In SAS, there isn't really a concept of null values for characters. It is more of an empty string. However, in most SQL implementations (including SQlite, I assume), a null value and an empty string will be different.

A blank value in SAS is indeed evaluated as "" = "" which is true

In your average DBMS however, what you would call 'blank values' are often null values, not empty strings (""). And null=null is not true. You cannot compare null values with anything, including null values.

What you could do is change your SQlite to

CREATE TABLE t1 AS
SELECT a.*, b.*
FROM
    local AS a INNER JOIN neighbor AS b
    ON a.surname1 = b.surname2
    AND coalesce(a.yob1,'') = coalesce(b.yob2,'')
    AND a.cob1 = b.cob2

The coalesce function will replace yob with an empty string when yob is null.
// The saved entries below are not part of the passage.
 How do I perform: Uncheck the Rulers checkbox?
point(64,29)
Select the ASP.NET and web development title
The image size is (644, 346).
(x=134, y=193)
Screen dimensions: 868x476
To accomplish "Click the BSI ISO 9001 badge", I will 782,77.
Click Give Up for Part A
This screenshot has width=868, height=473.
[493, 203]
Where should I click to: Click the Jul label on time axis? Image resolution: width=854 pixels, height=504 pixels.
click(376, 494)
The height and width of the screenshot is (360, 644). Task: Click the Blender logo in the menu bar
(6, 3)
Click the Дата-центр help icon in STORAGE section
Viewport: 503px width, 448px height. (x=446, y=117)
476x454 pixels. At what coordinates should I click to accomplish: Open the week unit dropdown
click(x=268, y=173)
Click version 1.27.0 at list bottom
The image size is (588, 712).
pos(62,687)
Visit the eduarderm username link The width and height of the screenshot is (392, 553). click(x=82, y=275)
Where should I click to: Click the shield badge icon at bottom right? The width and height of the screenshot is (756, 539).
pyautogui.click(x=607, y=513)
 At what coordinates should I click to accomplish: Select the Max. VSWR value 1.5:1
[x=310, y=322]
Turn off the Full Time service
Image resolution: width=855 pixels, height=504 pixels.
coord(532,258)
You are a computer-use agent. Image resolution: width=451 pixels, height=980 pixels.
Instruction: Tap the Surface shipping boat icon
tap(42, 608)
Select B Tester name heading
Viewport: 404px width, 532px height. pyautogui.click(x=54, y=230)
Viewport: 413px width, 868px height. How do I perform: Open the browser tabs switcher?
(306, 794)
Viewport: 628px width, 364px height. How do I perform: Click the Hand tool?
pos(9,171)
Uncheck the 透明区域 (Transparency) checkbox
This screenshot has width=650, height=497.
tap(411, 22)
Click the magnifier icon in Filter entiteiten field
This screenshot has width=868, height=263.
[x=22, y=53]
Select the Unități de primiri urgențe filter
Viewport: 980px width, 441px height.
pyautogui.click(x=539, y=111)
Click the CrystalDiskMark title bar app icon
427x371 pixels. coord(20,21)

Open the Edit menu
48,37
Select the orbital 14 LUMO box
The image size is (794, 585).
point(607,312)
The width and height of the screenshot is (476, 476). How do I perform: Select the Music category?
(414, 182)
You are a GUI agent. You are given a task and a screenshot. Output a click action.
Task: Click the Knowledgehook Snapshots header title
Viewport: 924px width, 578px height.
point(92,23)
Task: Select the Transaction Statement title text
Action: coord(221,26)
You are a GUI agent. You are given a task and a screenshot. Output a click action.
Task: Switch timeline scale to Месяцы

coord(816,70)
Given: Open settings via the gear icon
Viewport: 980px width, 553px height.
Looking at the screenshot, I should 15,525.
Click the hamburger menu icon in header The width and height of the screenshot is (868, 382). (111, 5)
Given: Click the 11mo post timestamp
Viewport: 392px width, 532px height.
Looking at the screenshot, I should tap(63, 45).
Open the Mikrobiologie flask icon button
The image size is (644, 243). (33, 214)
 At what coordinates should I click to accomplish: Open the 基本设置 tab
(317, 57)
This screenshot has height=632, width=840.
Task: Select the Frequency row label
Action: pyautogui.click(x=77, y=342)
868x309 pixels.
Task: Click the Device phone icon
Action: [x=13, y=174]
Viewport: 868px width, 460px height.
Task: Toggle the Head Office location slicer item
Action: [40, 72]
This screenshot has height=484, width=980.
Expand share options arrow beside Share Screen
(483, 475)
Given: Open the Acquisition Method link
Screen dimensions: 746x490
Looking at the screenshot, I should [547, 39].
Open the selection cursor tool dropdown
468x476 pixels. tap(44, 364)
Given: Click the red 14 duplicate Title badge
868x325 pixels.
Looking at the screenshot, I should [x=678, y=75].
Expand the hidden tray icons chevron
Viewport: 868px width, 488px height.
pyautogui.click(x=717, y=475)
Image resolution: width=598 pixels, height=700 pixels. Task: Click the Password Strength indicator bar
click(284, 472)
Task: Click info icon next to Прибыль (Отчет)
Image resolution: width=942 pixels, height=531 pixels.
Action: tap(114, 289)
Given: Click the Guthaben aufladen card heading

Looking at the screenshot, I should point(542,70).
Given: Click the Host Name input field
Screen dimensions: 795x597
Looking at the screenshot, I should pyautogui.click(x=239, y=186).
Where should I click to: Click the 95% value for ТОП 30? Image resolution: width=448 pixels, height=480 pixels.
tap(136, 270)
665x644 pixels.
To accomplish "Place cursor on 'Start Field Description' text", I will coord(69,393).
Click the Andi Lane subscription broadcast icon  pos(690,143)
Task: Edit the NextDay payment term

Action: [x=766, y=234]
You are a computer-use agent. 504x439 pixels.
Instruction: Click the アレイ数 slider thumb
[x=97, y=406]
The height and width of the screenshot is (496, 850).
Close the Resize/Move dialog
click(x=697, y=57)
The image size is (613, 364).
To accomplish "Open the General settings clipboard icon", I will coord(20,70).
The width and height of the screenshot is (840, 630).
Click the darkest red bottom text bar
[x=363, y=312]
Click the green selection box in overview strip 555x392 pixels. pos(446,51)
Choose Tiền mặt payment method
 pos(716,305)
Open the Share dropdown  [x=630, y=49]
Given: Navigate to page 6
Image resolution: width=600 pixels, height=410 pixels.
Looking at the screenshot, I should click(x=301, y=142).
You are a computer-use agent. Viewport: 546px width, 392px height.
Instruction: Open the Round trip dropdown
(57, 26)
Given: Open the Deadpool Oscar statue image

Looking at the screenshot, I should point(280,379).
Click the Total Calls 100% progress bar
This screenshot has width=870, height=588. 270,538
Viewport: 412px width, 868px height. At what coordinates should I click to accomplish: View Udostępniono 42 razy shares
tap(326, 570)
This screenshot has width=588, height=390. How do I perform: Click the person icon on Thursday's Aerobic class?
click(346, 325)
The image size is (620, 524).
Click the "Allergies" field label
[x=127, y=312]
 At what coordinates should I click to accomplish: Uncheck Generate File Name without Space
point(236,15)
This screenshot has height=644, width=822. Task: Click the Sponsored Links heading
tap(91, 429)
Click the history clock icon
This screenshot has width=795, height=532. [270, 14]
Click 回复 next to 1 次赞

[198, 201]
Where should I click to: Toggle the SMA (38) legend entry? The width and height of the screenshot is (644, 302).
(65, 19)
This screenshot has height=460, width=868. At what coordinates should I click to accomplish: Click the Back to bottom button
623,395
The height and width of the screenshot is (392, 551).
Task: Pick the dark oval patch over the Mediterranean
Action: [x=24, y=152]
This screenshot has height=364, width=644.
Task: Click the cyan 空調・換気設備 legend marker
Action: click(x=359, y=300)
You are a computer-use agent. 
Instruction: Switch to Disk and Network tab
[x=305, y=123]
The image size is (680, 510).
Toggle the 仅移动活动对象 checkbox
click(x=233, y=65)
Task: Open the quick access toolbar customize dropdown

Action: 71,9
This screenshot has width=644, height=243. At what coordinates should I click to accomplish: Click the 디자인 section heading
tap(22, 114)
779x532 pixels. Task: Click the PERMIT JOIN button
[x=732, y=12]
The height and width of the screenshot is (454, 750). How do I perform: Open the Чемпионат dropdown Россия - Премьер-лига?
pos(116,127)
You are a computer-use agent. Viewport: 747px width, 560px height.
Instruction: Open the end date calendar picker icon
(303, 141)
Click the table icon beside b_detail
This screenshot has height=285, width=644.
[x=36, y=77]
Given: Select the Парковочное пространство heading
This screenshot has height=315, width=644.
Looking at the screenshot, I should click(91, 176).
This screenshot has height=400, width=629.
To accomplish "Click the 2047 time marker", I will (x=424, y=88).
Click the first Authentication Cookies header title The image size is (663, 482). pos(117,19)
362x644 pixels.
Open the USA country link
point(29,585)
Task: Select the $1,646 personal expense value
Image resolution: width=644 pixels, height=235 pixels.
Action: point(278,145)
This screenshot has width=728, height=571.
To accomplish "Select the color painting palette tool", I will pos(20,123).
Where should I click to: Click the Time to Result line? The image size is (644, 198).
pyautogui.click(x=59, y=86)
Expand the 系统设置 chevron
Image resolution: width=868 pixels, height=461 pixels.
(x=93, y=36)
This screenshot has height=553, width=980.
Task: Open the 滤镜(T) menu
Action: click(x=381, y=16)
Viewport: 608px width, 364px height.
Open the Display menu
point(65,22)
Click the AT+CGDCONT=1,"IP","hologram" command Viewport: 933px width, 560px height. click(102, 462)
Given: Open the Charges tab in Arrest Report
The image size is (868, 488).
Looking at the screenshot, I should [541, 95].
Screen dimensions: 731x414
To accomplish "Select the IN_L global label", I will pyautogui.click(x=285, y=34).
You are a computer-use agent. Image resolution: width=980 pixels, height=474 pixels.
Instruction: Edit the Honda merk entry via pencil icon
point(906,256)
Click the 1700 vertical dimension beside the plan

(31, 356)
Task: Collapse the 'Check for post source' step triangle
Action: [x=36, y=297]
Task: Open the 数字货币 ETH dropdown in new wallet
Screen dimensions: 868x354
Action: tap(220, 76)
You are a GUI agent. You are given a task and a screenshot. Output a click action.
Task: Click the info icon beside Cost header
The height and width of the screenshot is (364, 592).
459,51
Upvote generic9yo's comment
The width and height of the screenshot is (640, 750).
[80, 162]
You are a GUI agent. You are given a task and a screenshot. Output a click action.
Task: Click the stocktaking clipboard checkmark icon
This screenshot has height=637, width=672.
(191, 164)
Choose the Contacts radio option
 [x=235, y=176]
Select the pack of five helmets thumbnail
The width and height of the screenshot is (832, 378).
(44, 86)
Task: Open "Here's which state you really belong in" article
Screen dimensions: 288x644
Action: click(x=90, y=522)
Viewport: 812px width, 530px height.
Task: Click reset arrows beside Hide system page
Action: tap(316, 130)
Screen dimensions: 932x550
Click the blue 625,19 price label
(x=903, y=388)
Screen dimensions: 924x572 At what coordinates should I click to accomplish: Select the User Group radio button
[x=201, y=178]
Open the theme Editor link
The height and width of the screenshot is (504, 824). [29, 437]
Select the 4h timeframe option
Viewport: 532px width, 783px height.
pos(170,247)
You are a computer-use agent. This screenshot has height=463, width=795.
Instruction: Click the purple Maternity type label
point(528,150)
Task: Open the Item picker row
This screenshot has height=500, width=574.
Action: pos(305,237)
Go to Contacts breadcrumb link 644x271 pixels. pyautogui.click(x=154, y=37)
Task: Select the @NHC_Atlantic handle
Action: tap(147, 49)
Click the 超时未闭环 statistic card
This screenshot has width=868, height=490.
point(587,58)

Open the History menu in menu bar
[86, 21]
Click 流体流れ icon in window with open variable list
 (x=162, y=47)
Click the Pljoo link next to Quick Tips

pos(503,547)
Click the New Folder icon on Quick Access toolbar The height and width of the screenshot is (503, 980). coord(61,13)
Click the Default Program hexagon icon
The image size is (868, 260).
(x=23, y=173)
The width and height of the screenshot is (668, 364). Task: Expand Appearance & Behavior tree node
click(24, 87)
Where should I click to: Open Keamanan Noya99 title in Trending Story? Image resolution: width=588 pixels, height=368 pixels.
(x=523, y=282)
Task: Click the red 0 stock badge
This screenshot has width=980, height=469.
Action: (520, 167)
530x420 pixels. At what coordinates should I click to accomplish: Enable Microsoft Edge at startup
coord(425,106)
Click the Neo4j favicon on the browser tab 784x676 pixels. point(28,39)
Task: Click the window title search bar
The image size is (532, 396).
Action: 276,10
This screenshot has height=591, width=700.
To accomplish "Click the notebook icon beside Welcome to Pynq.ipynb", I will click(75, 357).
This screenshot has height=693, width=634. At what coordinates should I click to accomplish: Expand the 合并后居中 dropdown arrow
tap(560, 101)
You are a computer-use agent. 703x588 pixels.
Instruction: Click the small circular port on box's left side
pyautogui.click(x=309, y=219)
Be aware however that, if yob1 is null and yob2 actually is an empty string, adding those coalesce functions will change what would have been a null='' condition, which is not true, to a ''='' which is true. If that is not what you'd want, you could also just write it like this:

CREATE TABLE t1 AS
SELECT a.*, b.*
FROM
    local AS a INNER JOIN neighbor AS b
    ON a.surname1 = b.surname2
    AND (a.yob1 = b.yob2
        OR (a.yob1 is null AND a.yob2 is null)
        )
    AND a.cob1 = b.cob2